Haben Sie schon einmal ein Fußballspiel geleitet? Wenn ja, dann wissen Sie aus eigener Erfahrung, wie schwierig der Job des Schiedsrichters ist. Dennoch kommt es immer wieder vor, dass Trainer sich maßlos über Schiedsrichter aufregen und dies dann auch lautstark kundtun. Das färbt dann häufig auch auf die Spieler ab und am Ende darf sich niemand wundern, dass es in den letzten Jahren im Amateurbereich gelegentlich vorgekommen ist, dass Schiedsrichter von Spielern, Trainern oder Zuschauern körperlich angegriffen worden sind. Aber muss das alles sein?

Welchen Sinn hat es, den Schiedsrichter zu beschimpfen?

Schiedsrichter nehmen eine einmal gefällte Entscheidung nicht zurück. Wenn das doch einmal geschehen sollte, dann gibt es meist einen Linienrichter, der korrigierend eingreift. Aber es gibt keinen vernünftigen Grund zu glauben, dass ein Schiedsrichter, der nach seinem ersten Eindruck entscheidet, seine Meinung ändert nur weil ein Trainer an der Seitenlinie durchdreht. Realistisch betrachtet hat ein Schiedsrichter auch kaum die Chance, eine Entscheidung glaubhaft zurückzunehmen, denn schließlich gewinnt er ja keine neuen Fakten dadurch, dass eine Mannschaft sich beschwert. Das Beschweren ist beim Fußball ein völlig gängiges Ritual, so dass die Glaubwürdigkeit von Spielern, die beteuern, auf keinen Fall ein Foul begangen zu haben, gleich Null ist.

Wo bleibt die Fairness beim Fußball?

Fairness ist eigentlich das höchste Gebot in jeder Sportart. Beim Fußball wird dieses Gebot aber häufig mit Füßen getreten und gerade die Trainer fallen leider häufig mit Unfairness auf. Es ist zum Beispiel nicht besonders fair, wenn ein Trainer sich völlig zu Recht über einen Spieler aufregt, der mit einer Schwalbe einen Strafstoß erzwingt, obwohl einer seiner Spieler in der Woche zuvor auf ähnliche Weise das umjubelte Siegtor vorbereitet hat. Vielleicht ist es in einer Leistungsgesellschaft aber zu viel verlangt, Fairness auch dann einzuhalten, wenn dies zu einer Niederlage führt.

Demnächst Spiele im Amateurbereich ganz ohne Schiedsrichter?

Es gibt immer weniger junge Menschen, die Schiedsrichter werden wollen.

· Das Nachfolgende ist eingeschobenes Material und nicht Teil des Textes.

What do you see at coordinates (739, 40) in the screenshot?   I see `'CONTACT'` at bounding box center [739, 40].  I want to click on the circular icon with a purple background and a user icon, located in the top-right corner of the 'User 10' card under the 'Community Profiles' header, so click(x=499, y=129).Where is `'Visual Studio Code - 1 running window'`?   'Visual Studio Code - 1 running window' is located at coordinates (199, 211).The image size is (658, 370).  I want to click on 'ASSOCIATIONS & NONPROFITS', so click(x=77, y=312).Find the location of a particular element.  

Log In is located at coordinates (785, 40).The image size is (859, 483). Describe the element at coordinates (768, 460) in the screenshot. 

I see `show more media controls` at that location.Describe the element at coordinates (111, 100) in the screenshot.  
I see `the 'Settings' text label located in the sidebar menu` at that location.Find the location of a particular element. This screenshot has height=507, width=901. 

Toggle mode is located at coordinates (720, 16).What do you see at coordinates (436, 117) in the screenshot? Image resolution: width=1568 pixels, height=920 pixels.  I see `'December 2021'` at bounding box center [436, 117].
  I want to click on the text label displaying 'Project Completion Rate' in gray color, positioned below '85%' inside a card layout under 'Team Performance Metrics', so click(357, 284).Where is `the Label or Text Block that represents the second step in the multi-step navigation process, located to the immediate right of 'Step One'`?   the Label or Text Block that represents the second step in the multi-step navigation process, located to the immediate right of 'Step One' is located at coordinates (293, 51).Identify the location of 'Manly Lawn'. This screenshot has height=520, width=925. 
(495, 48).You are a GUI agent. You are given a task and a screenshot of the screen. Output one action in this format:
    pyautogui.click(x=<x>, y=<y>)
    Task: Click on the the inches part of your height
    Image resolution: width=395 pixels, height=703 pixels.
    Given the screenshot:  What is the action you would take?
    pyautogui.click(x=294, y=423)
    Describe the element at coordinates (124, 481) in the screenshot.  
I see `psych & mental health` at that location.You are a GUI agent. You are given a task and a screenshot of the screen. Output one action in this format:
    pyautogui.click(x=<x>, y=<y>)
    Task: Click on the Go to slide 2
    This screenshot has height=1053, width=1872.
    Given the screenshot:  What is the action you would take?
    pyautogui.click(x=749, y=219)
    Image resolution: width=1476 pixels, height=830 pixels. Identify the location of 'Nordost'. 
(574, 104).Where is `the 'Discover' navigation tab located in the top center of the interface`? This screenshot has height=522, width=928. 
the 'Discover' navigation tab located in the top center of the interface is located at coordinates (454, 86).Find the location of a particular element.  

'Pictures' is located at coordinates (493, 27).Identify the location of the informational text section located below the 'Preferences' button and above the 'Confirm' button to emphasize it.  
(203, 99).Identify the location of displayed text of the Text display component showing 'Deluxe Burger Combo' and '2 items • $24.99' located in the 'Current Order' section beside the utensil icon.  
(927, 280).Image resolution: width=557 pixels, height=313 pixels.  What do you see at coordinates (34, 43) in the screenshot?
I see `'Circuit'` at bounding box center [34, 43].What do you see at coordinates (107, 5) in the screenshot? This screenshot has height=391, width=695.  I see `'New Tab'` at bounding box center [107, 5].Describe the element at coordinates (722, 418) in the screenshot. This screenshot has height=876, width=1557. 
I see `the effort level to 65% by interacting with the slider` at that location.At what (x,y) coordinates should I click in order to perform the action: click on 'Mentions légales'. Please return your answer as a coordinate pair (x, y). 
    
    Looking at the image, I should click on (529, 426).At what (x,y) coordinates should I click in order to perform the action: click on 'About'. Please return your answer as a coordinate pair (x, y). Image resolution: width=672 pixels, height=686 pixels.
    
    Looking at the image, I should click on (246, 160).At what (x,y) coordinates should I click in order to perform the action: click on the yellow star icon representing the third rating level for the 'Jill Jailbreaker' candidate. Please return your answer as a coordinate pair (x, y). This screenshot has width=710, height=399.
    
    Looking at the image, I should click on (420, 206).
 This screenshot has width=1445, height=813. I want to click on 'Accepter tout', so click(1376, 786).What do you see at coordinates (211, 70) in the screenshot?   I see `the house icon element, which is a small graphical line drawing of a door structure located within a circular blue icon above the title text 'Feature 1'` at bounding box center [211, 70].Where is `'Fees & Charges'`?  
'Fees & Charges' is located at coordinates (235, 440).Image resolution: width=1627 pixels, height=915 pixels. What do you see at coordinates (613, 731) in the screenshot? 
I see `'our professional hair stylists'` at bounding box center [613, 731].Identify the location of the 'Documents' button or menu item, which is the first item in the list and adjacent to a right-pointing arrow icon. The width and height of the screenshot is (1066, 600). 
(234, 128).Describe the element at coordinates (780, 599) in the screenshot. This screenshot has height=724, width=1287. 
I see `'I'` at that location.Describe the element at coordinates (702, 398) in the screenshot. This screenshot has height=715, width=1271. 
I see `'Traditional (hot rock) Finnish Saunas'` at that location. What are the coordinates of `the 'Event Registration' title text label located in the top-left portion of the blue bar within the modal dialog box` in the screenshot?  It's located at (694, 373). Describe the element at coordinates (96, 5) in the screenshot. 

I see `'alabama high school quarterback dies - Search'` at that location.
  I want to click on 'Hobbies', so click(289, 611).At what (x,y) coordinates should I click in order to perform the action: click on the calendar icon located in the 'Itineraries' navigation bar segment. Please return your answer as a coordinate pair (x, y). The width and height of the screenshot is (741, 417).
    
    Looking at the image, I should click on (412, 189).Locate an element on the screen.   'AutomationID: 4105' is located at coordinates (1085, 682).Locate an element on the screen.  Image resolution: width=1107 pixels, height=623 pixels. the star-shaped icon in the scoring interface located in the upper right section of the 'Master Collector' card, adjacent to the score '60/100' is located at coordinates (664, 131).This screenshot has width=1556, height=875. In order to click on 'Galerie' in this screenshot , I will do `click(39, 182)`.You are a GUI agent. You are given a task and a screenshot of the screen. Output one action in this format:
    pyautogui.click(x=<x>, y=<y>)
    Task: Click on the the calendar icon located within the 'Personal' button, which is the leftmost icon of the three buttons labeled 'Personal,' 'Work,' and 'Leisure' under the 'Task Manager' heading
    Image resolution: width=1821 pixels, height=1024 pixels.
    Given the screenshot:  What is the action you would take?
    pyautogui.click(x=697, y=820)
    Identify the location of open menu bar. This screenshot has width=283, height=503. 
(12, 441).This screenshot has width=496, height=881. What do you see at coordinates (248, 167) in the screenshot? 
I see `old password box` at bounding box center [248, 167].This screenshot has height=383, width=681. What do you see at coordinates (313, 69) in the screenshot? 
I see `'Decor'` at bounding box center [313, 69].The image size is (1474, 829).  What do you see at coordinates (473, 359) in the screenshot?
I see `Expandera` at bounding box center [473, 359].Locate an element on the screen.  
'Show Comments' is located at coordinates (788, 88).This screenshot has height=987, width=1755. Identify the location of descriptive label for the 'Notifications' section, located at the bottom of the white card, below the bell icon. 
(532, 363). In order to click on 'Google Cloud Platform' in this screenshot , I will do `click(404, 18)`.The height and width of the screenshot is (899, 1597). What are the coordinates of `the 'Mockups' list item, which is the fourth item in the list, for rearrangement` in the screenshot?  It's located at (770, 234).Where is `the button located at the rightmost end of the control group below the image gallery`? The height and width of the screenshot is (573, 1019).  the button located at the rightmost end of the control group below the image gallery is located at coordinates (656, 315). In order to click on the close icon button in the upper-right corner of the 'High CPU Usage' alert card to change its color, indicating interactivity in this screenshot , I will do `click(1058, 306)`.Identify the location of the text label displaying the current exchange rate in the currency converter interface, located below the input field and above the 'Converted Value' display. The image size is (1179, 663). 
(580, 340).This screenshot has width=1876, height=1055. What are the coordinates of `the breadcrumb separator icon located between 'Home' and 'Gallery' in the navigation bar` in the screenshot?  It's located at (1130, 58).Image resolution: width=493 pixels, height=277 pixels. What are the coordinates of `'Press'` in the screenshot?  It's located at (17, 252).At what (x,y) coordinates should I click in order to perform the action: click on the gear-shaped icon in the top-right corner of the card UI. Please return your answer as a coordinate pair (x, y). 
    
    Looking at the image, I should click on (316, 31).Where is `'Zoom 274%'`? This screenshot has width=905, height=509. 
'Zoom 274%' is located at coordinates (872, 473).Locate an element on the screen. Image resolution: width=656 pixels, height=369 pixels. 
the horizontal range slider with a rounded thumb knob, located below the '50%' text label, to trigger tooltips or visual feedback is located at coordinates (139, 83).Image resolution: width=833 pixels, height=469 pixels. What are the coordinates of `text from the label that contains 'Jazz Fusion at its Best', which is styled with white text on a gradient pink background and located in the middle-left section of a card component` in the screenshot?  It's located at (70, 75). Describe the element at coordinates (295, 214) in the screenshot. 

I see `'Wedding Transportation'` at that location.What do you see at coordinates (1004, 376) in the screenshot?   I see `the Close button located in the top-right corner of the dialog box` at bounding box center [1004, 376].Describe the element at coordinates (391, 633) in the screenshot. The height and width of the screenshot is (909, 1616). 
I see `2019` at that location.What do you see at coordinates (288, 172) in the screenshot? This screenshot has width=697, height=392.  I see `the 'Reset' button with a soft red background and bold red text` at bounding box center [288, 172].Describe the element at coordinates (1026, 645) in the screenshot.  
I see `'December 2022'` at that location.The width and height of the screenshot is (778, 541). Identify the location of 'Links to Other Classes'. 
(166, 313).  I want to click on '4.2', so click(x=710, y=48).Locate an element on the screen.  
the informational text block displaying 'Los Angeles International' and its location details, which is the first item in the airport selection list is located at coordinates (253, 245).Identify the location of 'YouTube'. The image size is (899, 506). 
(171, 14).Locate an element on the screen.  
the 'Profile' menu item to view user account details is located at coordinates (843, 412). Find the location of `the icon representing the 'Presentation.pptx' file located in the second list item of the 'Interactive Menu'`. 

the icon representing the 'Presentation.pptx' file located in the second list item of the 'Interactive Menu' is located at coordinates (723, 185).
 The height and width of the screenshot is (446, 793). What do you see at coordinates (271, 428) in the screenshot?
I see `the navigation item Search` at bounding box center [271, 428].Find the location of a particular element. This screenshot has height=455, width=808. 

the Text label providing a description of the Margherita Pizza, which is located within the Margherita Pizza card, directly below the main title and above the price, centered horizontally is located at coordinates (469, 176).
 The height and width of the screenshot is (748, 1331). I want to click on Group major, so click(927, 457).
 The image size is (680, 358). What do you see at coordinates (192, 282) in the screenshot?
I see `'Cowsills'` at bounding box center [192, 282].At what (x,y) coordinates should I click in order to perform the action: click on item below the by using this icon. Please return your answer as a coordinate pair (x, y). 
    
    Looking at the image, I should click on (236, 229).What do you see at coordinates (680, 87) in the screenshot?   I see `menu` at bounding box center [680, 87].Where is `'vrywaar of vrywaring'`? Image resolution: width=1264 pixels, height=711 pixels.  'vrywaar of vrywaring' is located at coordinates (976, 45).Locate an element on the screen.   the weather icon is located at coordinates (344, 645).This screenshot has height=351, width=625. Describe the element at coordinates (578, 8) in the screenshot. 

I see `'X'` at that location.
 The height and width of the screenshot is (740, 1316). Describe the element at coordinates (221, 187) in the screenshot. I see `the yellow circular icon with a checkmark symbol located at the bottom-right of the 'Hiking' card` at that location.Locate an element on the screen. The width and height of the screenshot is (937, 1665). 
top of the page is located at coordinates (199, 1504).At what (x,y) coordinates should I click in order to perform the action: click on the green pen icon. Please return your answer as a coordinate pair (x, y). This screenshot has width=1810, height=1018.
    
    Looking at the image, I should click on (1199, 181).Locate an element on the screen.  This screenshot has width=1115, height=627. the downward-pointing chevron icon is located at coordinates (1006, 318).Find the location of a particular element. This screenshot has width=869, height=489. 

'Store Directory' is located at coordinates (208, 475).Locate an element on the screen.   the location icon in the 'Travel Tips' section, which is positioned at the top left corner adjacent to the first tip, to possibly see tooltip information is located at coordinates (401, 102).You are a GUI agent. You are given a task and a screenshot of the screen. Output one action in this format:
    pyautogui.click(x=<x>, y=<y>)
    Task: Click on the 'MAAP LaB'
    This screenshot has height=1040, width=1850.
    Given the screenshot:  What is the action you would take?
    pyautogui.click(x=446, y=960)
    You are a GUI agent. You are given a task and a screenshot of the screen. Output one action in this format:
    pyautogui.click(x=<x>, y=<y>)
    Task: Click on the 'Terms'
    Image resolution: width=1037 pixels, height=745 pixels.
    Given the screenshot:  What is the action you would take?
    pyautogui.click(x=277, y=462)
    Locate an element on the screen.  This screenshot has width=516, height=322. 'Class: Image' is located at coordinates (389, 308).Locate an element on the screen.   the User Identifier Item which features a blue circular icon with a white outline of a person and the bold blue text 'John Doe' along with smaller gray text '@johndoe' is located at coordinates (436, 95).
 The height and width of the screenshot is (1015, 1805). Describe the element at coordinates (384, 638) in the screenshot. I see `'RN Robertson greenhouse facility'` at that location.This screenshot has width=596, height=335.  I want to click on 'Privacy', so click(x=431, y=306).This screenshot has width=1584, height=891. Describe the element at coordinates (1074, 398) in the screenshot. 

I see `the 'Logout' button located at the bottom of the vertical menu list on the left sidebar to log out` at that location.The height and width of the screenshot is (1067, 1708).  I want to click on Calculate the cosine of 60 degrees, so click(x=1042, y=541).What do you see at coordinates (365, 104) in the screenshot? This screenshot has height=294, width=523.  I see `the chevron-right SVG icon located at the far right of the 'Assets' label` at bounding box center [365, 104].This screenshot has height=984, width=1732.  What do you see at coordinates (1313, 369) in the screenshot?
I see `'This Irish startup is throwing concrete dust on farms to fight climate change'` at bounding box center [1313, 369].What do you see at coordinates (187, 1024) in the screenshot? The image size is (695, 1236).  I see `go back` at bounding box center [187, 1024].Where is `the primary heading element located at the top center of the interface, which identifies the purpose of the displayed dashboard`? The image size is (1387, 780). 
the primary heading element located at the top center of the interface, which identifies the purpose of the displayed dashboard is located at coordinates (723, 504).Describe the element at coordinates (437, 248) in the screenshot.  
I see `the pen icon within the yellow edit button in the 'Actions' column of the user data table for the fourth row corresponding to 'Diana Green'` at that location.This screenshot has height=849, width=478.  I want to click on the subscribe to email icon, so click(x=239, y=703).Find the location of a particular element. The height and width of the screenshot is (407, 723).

Das kann auch niemanden wundern, denn wer lässt sich schon freiwillig jedes Wochenende auf dem Fußballplatz beschimpfen? Es ist ja nicht nur der Trainer, es sind auch die Spieler und oft auch die Zuschauer, die den Schiedsrichter massiv unter Druck setzen. Ein Bundesliga-Schiedsrichter hat vielleicht noch das finanzielle Argument vor Augen, aber ein Amateur-Schiedsrichter geht seinem Hobby nach und hat meist höhere Ausgaben als Einnahmen. Was machen Sie eigentlich, wenn irgendwann zu Ihren Spielen kein Schiedsrichter mehr kommt? Nehmen Sie dann die Schiedsrichterpfeife und leiten das Spiel selbst?

Gewinnen kann nicht alles sein

In Deutschland gibt es eine unglückselige Tradition, die sich mit der berüchtigten Parole aus dem Ersten Weltkrieg „Sieg oder Untergang“ zusammenfassen lässt. Wesentlich sympathischer sind in dieser Hinsicht die Engländer, die es geschafft haben, eine Sportkultur zu entwickeln, bei der eine Niederlage kein Untergang, sondern ein elementarer Bestandteil des Sports ist. Wenn sich der Verlierer einer sportlichen Auseinandersetzung durch faires und respektvolles Verhalten auszeichnet, ist das mindestens so viel wert wie ein sportlich fair errungener Sieg. Wenn also das nächste Mal der Schiedsrichter nicht das macht, was Sie gerne hätten, sollten Sie sich vielleicht einfach eine Kalt-Warm-Kompresse in den Nacken legen und tief durchatmen.